─── TEXT SEGMENT

I also want to caution you against claims by some that consumer surveys demonstrate strong support for strict livestock standards and a total ban on use of antibiotics and parasiticides. I am unaware of a single credible survey, either in existence when the Organic Food Act was passed or since, that concludes this is what consumers want. I would submit that any survey that attempts to measure consumer attitudes toward organic livestock products should be heavily discounted due to the fact that these products are unavailable. It seems a little far fetched to be asking consumers how they feel about organic meat when they have never been able to buy any.
The one survey that may be useful is the one conducted by OFPANA’s National Livestock Committee. It identified several hundred livestock producers who now meet all the requirements for certification or plan to meet them in the future. It is extremely important to reach out to organic livestock farmers for expertise in making these decisions. I would hope that you would give serious consideration to the results of this survey.
I became convinced during my tenure at CSPI that most consumers have little or no knowledge of how livestock is produced. My impression is that they would be willing to leave most of the details related to medications to veterinarians who work with organic farmers. Consumers know a great deal about fruit and vegatable production, however, and have definite opinions about the use of pesticides and other inputs and what is needed to meet organic standards.
Another issue before you is the question of requirements for organic feed. It is important to point out that the supply of organic grain, forage, and feed supplements is limited, especially in grain-deficient regions that normally rely on supplies from other parts of the country. New organic grain and hay producers will be needed to meet feed demand as the organic livestock sector expands. I would urge you to consider a phase-in period following the implementation period with 80% organic feed required the first year, 90% the second year, and 100% in the third and subsequent years. The strictest feed standard possible, in my opinion, will slow the development of an organic production sector that, for all practical purposes, is starting from scratch.

──────

# PROBLEMS AND TASKS
a) Answer these questions about the testimony on organic livestock standards:
(i) Which group conducted the survey that the testimony calls possibly useful?
(ii) At which organization did the speaker become convinced that most consumers know little about how livestock is produced?
(iii) What share of organic feed does the proposed phase-in require in the second year?
b) Could you retype the passage of the testimony on organic livestock standards that begins at the words "The one survey" and stops after "meet organic standards."?
c) How would you extend the testimony on organic livestock standards, picking up after its final sentence?
The material after this point comes from a different source than the testimony on organic livestock standards.

─── INPUT DATA

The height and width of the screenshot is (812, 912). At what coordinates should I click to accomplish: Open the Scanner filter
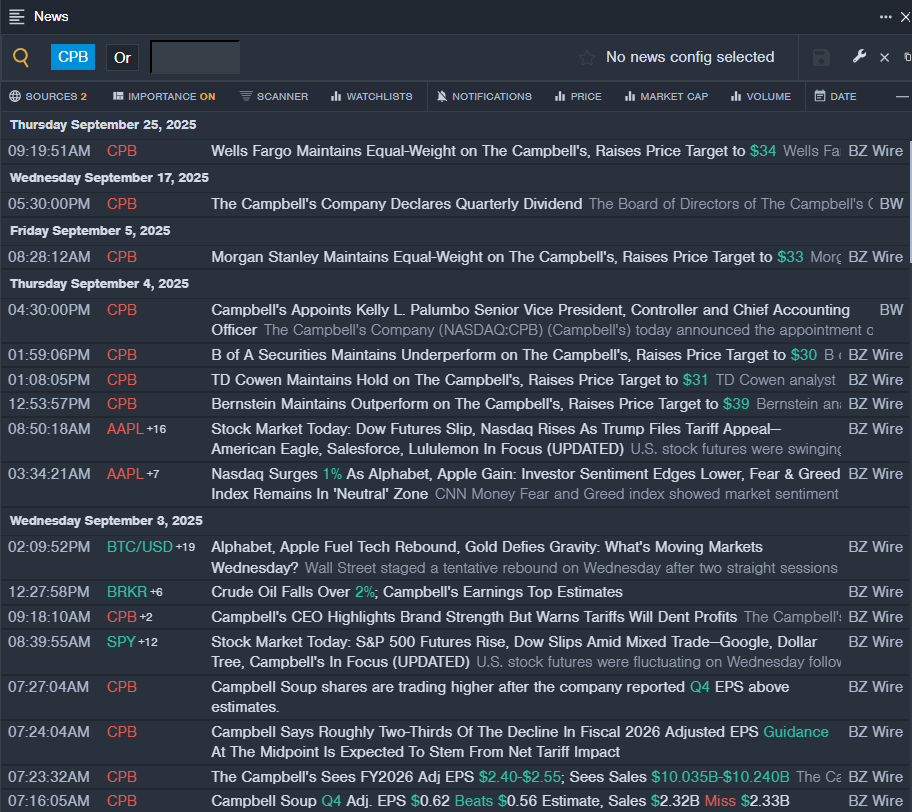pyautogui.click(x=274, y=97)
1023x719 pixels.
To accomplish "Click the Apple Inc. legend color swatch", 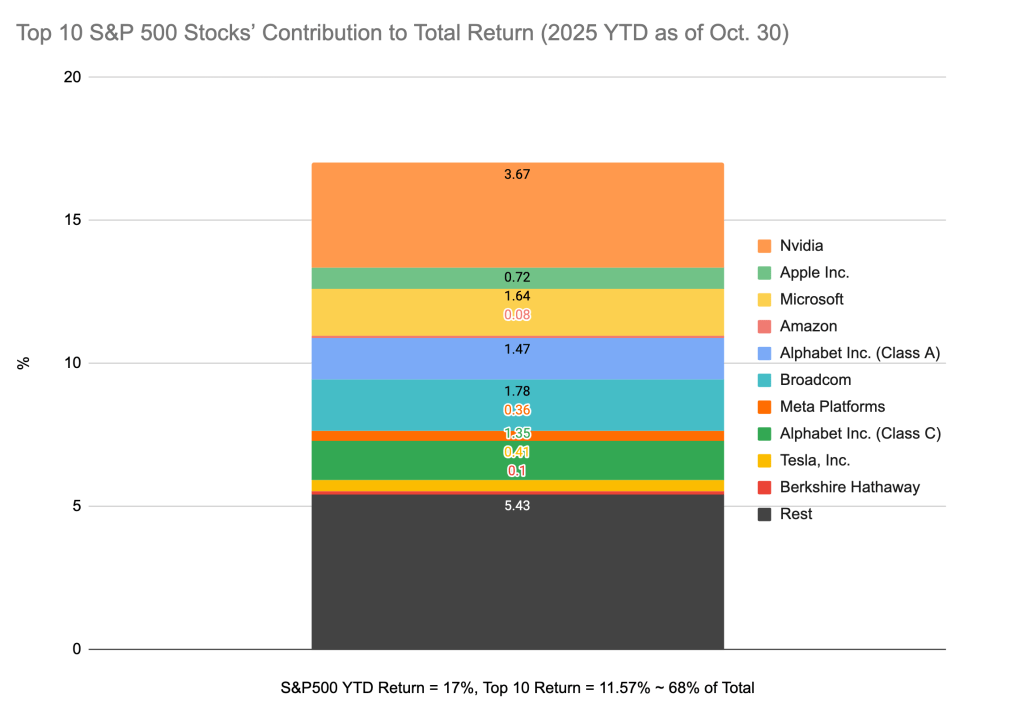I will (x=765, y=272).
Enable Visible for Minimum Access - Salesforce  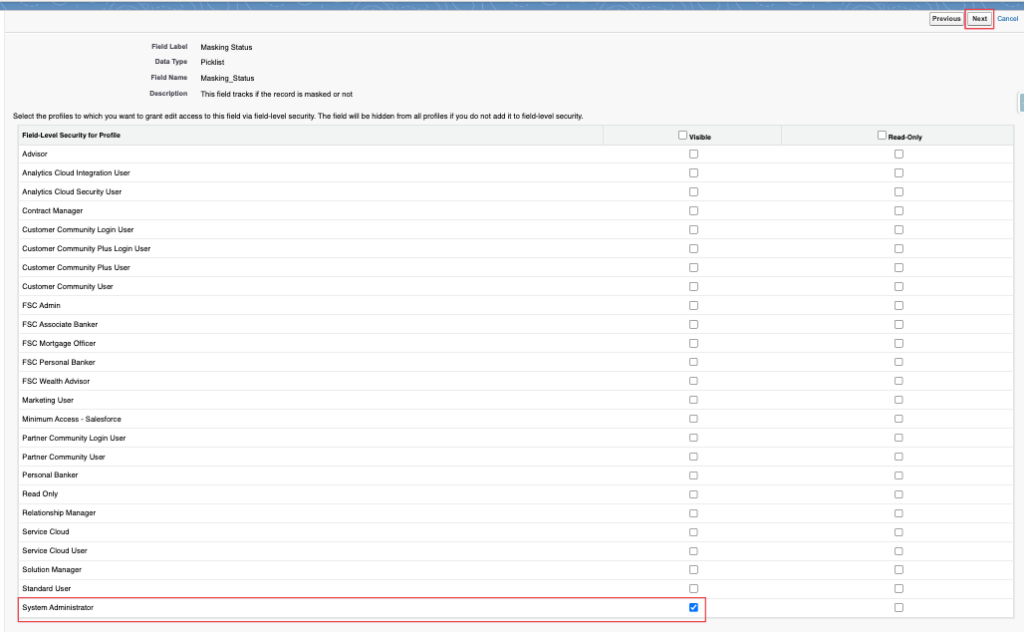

──────
─── INPUT DATA

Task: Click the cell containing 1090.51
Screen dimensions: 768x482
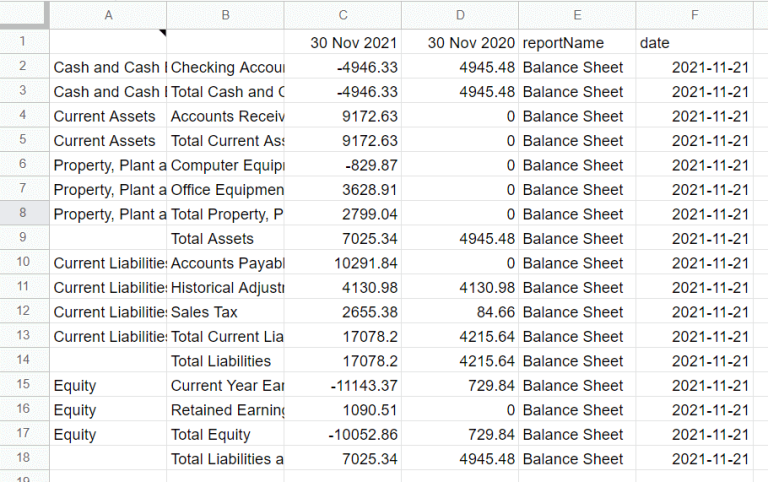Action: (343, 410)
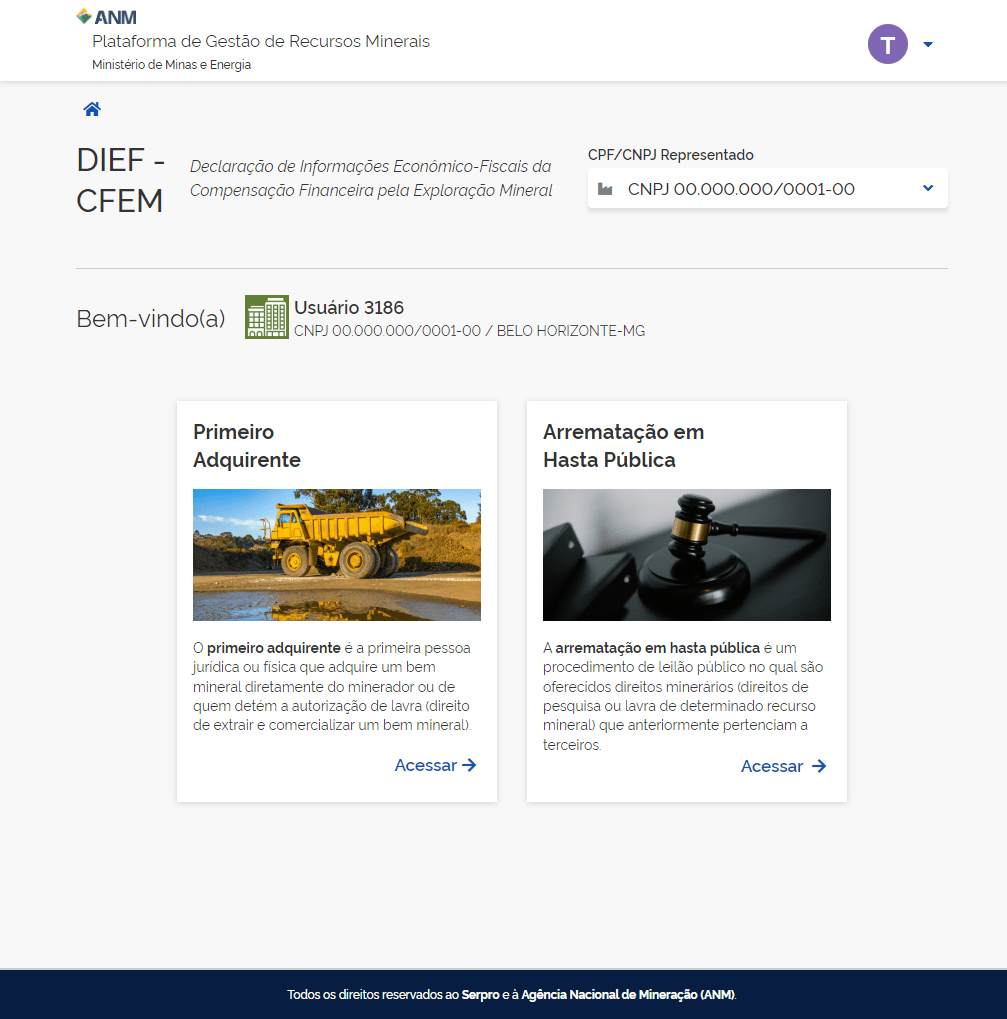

──────

# RESPONSES PER TASK
a)
(i) OFPANA's National Livestock Committee
(ii) CSPI
(iii) 90%

b)
The one survey that may be useful is the one conducted by OFPANA’s National Livestock Committee. It identified several hundred livestock producers who now meet all the requirements for certification or plan to meet them in the future. It is extremely important to reach out to organic livestock farmers for expertise in making these decisions. I would hope that you would give serious consideration to the results of this survey.
I became convinced during my tenure at CSPI that most consumers have little or no knowledge of how livestock is produced. My impression is that they would be willing to leave most of the details related to medications to veterinarians who work with organic farmers. Consumers know a great deal about fruit and vegatable production, however, and have definite opinions about the use of pesticides and other inputs and what is needed to meet organic standards.

c)
Finally I would urge you to avoid recommending standards that are so strict that they result in livestock products that can be consumed by all chemically-sensitive people. The Organic Food Act calls for a minimum national standard based on a production claim. Congress did not require a guarantee that food labeled as organic would be residue free. It also does not bar producers from setting higher standards for themselves in order to serve this special need.
A large number of organic producers, including many in Texas and California, became certified under standards allowing them to enter this market after only one year of farming without the use of synthetic chemicals and other prohibited inputs. These farmers have, in effect, been grandfathered in. There is justification for much tighter standards now, these have been or will be adopted by certifiers, and farmers are demonstrating that they can meet them. But they should not be set so high that conventional farmers are discouraged from switching to organic methods. I would submit that most consumers would rather have much easier access to organic food than to have standards so strict that expansion of the organic sector is severely limited.
I would urge you to recommend livestock standards that guarantee the integrity of organic food but give full consideration to the need for a balance between strict standards and the ability to meet them. That is the standard that consumer groups supported when the Organic Food Act was passed. It is the standard that Congress endorsed. It is the standard that I hope the National Organic Standards Board will follow. And it is the standard that I would urge you to recommend for organic livestock as well.